Written request: Copy the following records line for line, without changing anything.

>> START Input

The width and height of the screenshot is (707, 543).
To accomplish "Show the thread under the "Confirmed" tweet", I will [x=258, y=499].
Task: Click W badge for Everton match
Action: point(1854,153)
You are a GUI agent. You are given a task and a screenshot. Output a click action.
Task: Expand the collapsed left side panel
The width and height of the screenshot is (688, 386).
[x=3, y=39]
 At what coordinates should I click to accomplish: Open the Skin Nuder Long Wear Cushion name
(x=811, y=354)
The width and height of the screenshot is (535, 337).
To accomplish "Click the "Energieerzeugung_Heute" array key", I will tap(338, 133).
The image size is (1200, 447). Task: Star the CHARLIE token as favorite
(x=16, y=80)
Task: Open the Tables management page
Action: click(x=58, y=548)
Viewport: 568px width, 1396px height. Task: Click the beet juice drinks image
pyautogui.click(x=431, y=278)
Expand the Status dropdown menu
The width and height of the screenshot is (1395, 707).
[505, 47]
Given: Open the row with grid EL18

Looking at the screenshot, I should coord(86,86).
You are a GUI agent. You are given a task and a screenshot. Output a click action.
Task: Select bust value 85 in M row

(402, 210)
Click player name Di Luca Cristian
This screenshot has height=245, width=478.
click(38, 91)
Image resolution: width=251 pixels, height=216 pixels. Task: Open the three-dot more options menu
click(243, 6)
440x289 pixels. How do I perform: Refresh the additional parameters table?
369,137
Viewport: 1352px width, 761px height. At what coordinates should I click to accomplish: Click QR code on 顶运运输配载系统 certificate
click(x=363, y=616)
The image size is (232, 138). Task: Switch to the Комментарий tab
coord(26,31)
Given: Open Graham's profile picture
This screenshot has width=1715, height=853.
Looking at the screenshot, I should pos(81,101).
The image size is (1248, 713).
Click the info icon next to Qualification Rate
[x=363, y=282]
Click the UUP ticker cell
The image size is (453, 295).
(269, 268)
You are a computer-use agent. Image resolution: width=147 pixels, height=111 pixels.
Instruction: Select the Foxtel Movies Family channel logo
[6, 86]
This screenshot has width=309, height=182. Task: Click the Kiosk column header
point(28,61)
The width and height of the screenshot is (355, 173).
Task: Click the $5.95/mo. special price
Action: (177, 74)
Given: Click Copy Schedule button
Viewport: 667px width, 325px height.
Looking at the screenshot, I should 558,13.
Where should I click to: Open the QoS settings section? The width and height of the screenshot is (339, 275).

>> END Input

Result of this task:
The width and height of the screenshot is (707, 543).
To accomplish "Show the thread under the "Confirmed" tweet", I will [x=258, y=499].
Task: Click W badge for Everton match
Action: point(1854,153)
You are a GUI agent. You are given a task and a screenshot. Output a click action.
Task: Expand the collapsed left side panel
The width and height of the screenshot is (688, 386).
[x=3, y=39]
 At what coordinates should I click to accomplish: Open the Skin Nuder Long Wear Cushion name
(x=811, y=354)
The width and height of the screenshot is (535, 337).
To accomplish "Click the "Energieerzeugung_Heute" array key", I will tap(338, 133).
The image size is (1200, 447). Task: Star the CHARLIE token as favorite
(x=16, y=80)
Task: Open the Tables management page
Action: click(x=58, y=548)
Viewport: 568px width, 1396px height. Task: Click the beet juice drinks image
pyautogui.click(x=431, y=278)
Expand the Status dropdown menu
The width and height of the screenshot is (1395, 707).
[505, 47]
Given: Open the row with grid EL18

Looking at the screenshot, I should coord(86,86).
You are a GUI agent. You are given a task and a screenshot. Output a click action.
Task: Select bust value 85 in M row

(402, 210)
Click player name Di Luca Cristian
This screenshot has height=245, width=478.
click(38, 91)
Image resolution: width=251 pixels, height=216 pixels. Task: Open the three-dot more options menu
click(243, 6)
440x289 pixels. How do I perform: Refresh the additional parameters table?
369,137
Viewport: 1352px width, 761px height. At what coordinates should I click to accomplish: Click QR code on 顶运运输配载系统 certificate
click(x=363, y=616)
The image size is (232, 138). Task: Switch to the Комментарий tab
coord(26,31)
Given: Open Graham's profile picture
This screenshot has width=1715, height=853.
Looking at the screenshot, I should pos(81,101).
The image size is (1248, 713).
Click the info icon next to Qualification Rate
[x=363, y=282]
Click the UUP ticker cell
The image size is (453, 295).
(269, 268)
You are a computer-use agent. Image resolution: width=147 pixels, height=111 pixels.
Instruction: Select the Foxtel Movies Family channel logo
[6, 86]
This screenshot has width=309, height=182. Task: Click the Kiosk column header
point(28,61)
The width and height of the screenshot is (355, 173).
Task: Click the $5.95/mo. special price
Action: (177, 74)
Given: Click Copy Schedule button
Viewport: 667px width, 325px height.
Looking at the screenshot, I should 558,13.
Where should I click to: Open the QoS settings section? The width and height of the screenshot is (339, 275).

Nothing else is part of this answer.